E-commerce platforms handle some of the most demanding distributed systems challenges: inventory that must never oversell, flash sales with 100x traffic spikes, distributed transactions spanning multiple services, and search over millions of products with faceted filtering.

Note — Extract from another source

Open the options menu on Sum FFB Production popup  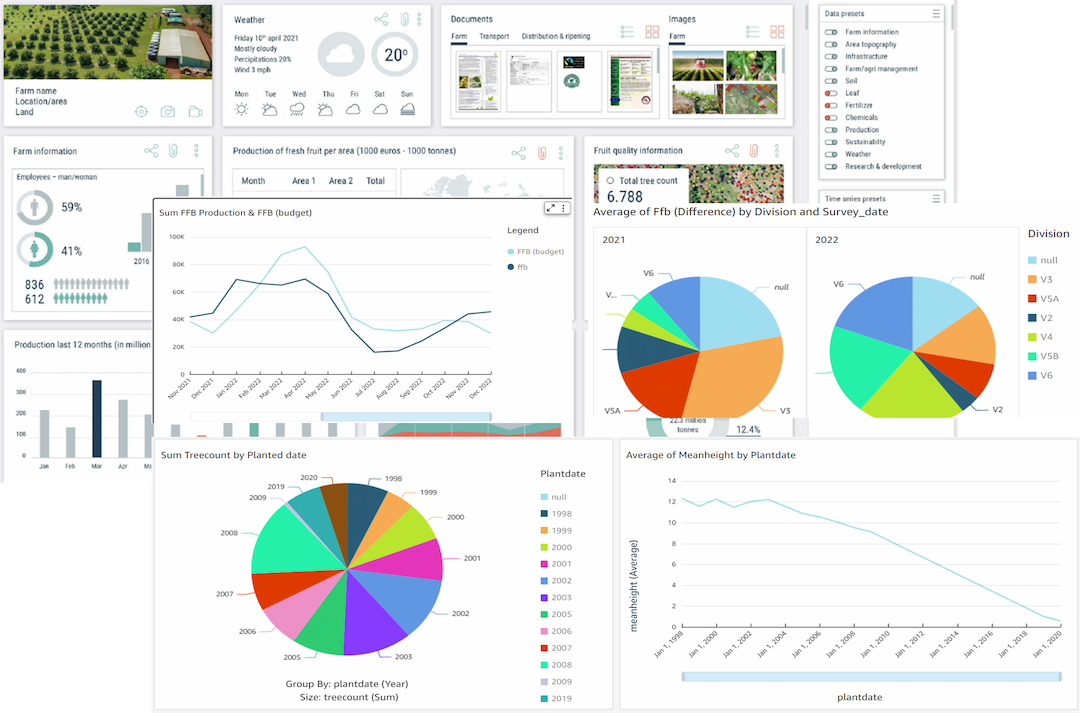click(x=563, y=208)
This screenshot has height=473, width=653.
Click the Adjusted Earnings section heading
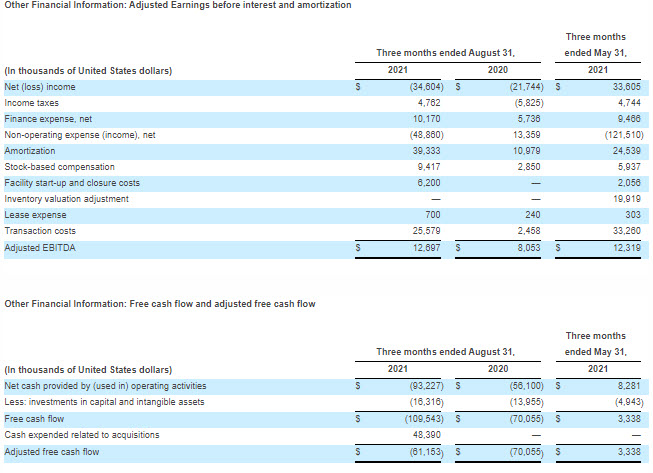pos(177,6)
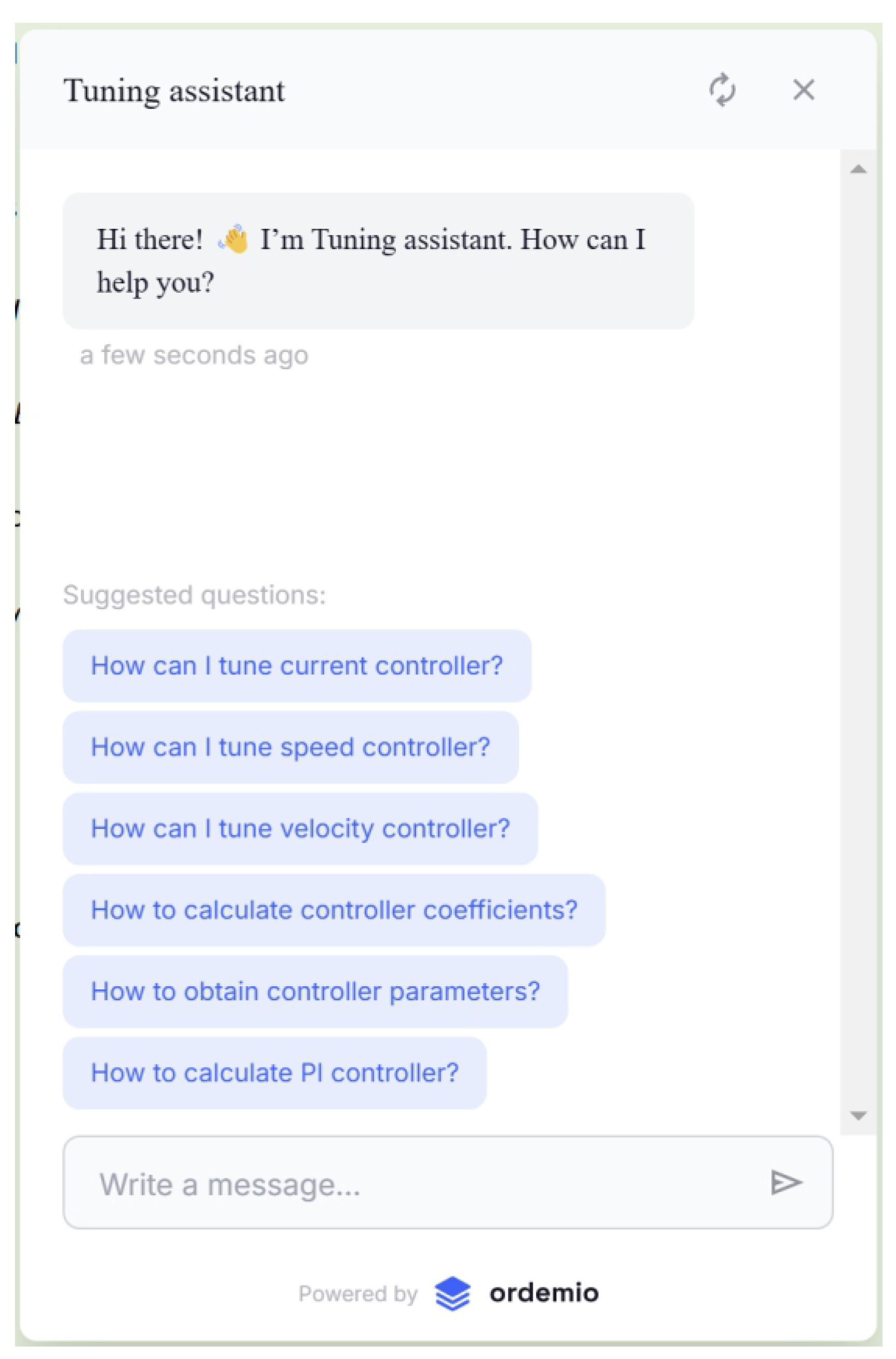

This lesson covers how to design a platform that handles all of this reliably.
Understanding the Problem
Functional Requirements
- Product catalog — Browse products by category, view details, images, reviews
- Product search — Full-text search with filters (price range, brand, rating, category)
- Shopping cart — Add/remove items, persist across sessions
- Checkout and ordering — Convert cart to order, apply coupons, select shipping
- Payment processing — Charge credit card, handle refunds
- Order tracking — Real-time status from placed through delivered
- User reviews — Star ratings and text reviews on products
- Seller dashboard — Sellers manage their product listings and view analytics
Non-Functional Requirements
| Requirement | Target |
|---|---|
| Availability | 99.99% (downtime = lost revenue) |
| Search latency (p99) | < 100ms |
| Checkout consistency | Zero overselling — never sell what you don’t have |
| Flash sale handling | Sustain 10-100x normal traffic for 30-60 minutes |
| Order processing | Handle 50K orders/minute at peak |
| Data durability | Zero order/payment data loss |
Scale Estimation
- 100 million products in the catalog
- 500 million registered users, 50 million daily active
- 5 million orders/day normally, 50 million during peak events
- Product search: 200K QPS at peak
- Cart operations: 500K QPS at peak (lots of browsing, adding, removing)
Core Entities and APIs
Data Model
-- Products
CREATE TABLE products (
id UUID PRIMARY KEY,
seller_id UUID REFERENCES sellers(id),
title VARCHAR(500),
description TEXT,
category_id UUID REFERENCES categories(id),
price DECIMAL(10,2),
image_urls TEXT[],
rating_avg DECIMAL(2,1),
rating_count INT DEFAULT 0,
status VARCHAR(20) DEFAULT 'active',
created_at TIMESTAMP DEFAULT NOW()
);
-- Inventory (separate from product — different update patterns)
CREATE TABLE inventory (
product_id UUID PRIMARY KEY REFERENCES products(id),
stock INT NOT NULL CHECK (stock >= 0),
reserved INT NOT NULL DEFAULT 0, -- held by in-progress orders
version INT NOT NULL DEFAULT 1, -- for optimistic locking
warehouse_id UUID,
updated_at TIMESTAMP DEFAULT NOW()
);
-- Orders
CREATE TABLE orders (
id UUID PRIMARY KEY,
user_id UUID REFERENCES users(id),
status VARCHAR(20) NOT NULL,
-- PENDING → RESERVED → PAID → CONFIRMED → SHIPPED → DELIVERED → RETURNED
-- PENDING → CANCELLED (at any pre-shipped stage)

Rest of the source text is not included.